Speaker 1:Now how do we diagnose PTSD? The simple answer is, for me is if you have a traumatic history and you have addiction, chances are you have PTSD. Now the official answer is is we use the Diagnostic and Statistical Manual 5th Edition, or the DSM-5, and it's the book in psychiatry that contains all the criteria for every psychiatric diagnosis. And because in psychiatry we can't run a blood test or a scan, we're really just trying to see if the person's symptoms match the criteria and then we give them the diagnosis. So pardon the very small font, but as you can see here there's a lot of complicated criteria for PTSD. The first is they had to have had an exposure to the trauma. Then they have to have intrusive thoughts or memories. They have to try to avoid those thoughts and memories. It has to have a negative effect on their mood and how their brain works. And then they have to be hyper aroused, like they're constantly ready to trigger that fight or flight response again. It has to last for greater than a month, it has to be significant, in other words it's actually affecting their life in a meaningful way, and then it's not from something else. So you can look up these DSM-5 criteria for PTSD. I actually read them to my patients in clinic when I'm trying to make the diagnosis.
Speaker 1:But here's a simplified way to think about the diagnostic criteria for PTSD. Number one a person was exposed to trauma. Number two they persistently experienced that trauma over and over again, and common things are flashbacks and nightmares. Number two they persistently experience that trauma over and over again, and common things are flashbacks and nightmares. Number three people try to avoid anything that reminds them of the trauma. Number four their mental health declines. And then, number five people are easily triggered or reactive, which can include being hypervigilant, startling easily, not sleeping well, being irritable or engaging or risky and destructive behavior, which includes addiction.
Speaker 1:So for me, so I have post-traumatic stress disorder from my time in the emergency department. Trauma can happen in many different ways. A person could be traumatized, and they get PTSD. A person could have witnessed a trauma firsthand and they get PTSD. People can get PTSD through their work like firefighters, first responders and police officers, and as I go through this, I can see all the things that happen in my body. So, yes, I have too many horrible stories to remember from the ER. I get flashbacks multiple times a day. I had nightmares for years. I get flashbacks multiple times a day. I had nightmares for years. I still, to this day, will avoid walking through the ER at all costs. My mental health was really declining in the emergency department and absolutely I was having difficulty sleeping and I was hypervigilant in the ER. It really has a profound effect on people. Now, in terms of what actually causes post-traumatic stress disorder, what I'm going to tell you now isn't really science-based, but it's more how it makes sense in my mind and how people have explained it to me.

[Dataset entries]

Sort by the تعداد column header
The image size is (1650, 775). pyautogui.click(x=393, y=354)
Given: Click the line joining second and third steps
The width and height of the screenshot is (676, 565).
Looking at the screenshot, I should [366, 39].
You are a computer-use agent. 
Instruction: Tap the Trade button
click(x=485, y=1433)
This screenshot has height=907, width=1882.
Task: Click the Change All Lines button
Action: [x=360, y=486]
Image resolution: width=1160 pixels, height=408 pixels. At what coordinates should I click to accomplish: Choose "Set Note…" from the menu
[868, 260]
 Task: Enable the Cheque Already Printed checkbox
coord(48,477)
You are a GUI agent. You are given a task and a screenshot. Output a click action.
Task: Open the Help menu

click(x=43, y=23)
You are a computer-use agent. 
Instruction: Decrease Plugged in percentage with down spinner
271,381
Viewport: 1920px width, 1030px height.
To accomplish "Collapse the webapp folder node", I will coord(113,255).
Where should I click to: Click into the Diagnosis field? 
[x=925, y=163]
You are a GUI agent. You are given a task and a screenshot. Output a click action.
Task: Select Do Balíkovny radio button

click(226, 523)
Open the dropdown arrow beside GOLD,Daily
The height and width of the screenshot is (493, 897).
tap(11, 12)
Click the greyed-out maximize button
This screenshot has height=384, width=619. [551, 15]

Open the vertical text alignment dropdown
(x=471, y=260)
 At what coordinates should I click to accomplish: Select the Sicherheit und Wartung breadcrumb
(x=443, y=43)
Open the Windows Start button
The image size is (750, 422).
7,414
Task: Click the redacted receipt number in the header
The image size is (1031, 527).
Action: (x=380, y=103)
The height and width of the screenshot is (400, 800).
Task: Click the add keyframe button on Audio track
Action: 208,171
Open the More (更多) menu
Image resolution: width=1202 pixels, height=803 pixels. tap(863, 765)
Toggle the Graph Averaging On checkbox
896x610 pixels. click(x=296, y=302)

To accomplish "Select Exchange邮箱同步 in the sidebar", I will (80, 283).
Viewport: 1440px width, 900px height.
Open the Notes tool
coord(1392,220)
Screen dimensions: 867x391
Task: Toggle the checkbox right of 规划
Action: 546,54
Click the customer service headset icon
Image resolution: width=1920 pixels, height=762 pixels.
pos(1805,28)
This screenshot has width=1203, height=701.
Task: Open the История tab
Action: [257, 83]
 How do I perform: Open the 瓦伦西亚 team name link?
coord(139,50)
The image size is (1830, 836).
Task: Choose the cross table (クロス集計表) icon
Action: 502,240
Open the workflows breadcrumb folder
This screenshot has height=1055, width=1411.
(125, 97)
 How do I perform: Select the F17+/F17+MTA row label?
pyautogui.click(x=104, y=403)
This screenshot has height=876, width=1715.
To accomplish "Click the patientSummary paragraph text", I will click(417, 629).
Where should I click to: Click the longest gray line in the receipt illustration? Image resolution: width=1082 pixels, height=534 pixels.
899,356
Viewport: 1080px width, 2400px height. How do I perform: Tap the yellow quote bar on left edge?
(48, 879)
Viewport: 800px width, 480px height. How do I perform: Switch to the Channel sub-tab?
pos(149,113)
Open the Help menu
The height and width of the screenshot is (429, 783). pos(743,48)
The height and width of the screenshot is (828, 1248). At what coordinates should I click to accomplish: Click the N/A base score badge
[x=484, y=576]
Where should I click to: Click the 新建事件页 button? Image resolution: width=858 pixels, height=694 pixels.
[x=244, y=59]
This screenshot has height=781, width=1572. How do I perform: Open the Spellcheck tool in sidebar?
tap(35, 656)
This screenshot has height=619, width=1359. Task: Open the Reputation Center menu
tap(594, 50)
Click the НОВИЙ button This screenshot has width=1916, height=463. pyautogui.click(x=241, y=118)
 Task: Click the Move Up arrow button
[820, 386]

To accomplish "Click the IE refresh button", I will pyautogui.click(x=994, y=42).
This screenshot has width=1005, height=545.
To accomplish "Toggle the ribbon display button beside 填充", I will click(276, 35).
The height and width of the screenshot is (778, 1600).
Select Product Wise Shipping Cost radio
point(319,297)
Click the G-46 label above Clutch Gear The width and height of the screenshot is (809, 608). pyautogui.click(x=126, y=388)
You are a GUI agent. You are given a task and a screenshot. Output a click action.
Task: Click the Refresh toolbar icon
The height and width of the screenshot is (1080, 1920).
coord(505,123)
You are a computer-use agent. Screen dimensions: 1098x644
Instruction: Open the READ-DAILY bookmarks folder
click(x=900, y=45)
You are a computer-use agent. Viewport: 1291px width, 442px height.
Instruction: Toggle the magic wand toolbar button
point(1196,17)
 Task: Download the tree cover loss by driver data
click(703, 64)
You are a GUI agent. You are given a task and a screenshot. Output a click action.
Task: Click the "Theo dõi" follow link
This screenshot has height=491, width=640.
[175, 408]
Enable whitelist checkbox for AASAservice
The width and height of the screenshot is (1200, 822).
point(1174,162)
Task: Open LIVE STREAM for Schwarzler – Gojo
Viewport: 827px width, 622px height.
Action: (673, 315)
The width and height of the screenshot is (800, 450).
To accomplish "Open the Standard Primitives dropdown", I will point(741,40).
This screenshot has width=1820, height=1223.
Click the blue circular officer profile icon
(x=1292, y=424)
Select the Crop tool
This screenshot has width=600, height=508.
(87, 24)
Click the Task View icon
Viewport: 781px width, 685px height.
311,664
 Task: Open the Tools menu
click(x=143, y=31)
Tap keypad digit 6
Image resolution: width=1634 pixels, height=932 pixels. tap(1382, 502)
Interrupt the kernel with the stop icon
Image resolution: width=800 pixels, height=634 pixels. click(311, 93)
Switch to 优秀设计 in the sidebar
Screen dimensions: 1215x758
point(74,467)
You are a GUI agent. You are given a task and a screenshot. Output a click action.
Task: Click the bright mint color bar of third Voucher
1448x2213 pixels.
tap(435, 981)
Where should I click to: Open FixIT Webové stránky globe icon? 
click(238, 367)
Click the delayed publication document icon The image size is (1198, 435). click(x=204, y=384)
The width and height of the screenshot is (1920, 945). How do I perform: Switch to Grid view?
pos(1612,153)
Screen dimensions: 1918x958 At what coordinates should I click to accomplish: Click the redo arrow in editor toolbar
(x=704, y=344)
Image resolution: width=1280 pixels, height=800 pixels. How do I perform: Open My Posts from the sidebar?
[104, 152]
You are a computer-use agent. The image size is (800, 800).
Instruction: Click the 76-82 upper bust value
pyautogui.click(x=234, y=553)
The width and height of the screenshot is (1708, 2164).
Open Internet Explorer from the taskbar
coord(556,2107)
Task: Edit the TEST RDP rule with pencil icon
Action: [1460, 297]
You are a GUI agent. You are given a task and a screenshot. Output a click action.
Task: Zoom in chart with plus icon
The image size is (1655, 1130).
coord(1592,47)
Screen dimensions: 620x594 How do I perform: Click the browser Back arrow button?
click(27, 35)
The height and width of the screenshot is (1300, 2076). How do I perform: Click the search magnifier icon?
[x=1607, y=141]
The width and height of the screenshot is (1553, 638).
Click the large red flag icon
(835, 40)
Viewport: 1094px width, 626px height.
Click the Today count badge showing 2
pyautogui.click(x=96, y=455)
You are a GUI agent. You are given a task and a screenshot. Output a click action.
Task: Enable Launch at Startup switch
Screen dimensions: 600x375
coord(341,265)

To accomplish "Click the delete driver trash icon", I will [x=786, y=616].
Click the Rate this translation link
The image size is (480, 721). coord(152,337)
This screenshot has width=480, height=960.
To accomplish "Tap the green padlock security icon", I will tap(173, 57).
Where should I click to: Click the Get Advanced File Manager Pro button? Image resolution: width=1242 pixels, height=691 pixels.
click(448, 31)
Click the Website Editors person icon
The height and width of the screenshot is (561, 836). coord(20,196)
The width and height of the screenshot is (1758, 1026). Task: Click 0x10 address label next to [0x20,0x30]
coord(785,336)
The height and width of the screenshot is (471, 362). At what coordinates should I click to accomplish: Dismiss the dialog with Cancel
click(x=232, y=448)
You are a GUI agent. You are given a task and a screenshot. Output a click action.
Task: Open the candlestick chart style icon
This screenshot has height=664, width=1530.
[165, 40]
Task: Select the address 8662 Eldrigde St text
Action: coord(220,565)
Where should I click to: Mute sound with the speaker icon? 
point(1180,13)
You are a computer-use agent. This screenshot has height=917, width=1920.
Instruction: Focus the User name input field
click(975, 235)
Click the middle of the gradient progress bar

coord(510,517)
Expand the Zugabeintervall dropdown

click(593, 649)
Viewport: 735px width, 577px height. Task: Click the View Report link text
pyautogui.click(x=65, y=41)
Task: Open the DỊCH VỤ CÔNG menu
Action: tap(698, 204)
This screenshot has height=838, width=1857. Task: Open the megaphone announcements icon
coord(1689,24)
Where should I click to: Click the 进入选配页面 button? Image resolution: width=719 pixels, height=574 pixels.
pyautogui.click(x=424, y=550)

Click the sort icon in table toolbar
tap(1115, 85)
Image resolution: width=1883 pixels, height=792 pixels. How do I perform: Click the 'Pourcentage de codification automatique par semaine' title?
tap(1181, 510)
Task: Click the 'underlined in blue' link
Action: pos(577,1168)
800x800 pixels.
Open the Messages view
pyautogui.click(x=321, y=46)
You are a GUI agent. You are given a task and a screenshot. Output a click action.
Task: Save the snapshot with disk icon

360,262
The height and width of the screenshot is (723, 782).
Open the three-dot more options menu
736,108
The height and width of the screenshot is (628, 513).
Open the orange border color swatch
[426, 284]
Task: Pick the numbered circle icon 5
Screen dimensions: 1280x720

- Problem set:
a) In the PTSD transcript, which book does the speaker say holds the criteria for every psychiatric diagnosis?
b) Return the part of the PTSD transcript that begins at the words "Speaker 1:But here's" and stops after "which includes addiction.".
c) Write the next part of the PTSD transcript, picking up after its last sentence.

- Results:
a) The Diagnostic and Statistical Manual 5th Edition, or the DSM-5.

b)
Speaker 1:But here's a simplified way to think about the diagnostic criteria for PTSD. Number one a person was exposed to trauma. Number two they persistently experienced that trauma over and over again, and common things are flashbacks and nightmares. Number two they persistently experience that trauma over and over again, and common things are flashbacks and nightmares. Number three people try to avoid anything that reminds them of the trauma. Number four their mental health declines. And then, number five people are easily triggered or reactive, which can include being hypervigilant, startling easily, not sleeping well, being irritable or engaging or risky and destructive behavior, which includes addiction.

c)
Speaker 1:We have big T's and we have little t's. So big T's are a way to reference large, complicated, singular events a stabbing, a shooting, a near fatal car accident, sexual assault. It's like an event that's horrible and you don't want to have to go through it again. It can be many big T's in a row, like I have one patient who was a soldier in Central America and was forced to, you know, assassinate other soldiers and engage in battle. He has lots of big T's. Little T's are smaller, more micro traumas that add up over time. So when a person has a big T, it leaves a big emotional scar in their brain. Little T's would be like a persistently verbally abusive parent Bullying, persistent bullying from a sibling. It's not one big event, but it's many small events that add up over time and the small individual scars add up to have the cumulative effect of a big scar and of course, you can have both.
Speaker 1:Now, as I mentioned, there's many different ways that a person can be exposed to trauma that leads to PTSD. You can experience it directly. You were robbed at gunpoint. You can have witnessed it firsthand, as in you were there when a car accident happened and you saw the person die in front of you. There can even be some cases where the trauma that a loved one or very, very close friend experiences affects you as well, as you help them try to deal through the negative emotions of their trauma. One of my patients was telling me that her husband was a Vietnam veteran and was horribly traumatized and she talked about for her. She experienced PTSD through her husband, which can absolutely happen. And then you can get exposed to trauma through work. Like me, I still to this day get flashbacks all the time about early COVID and several of my most horrible cases. The one that stands out to me the most is a young woman who hung herself successfully and she died and we couldn't resuscitate her. And that could be through your work as a first responder. I've met hospital social workers that have PTSD. I just want to acknowledge that it's important that we acknowledge that you can get it professionally Now.
Speaker 1:Very closely linked with PTSD are ACEs, adverse Childhood Experiences, and I want to give a little bit of history on this. So everyone's heard of Kaiser. That's a hospital system in many states. It's in our region not so much, but it's very strong in the San Francisco Bay Area and in Southern California and I used to work at Kaiser when I Francisco Bay Area and in Southern California and I used to work at Kaiser when I was in my training in my residency.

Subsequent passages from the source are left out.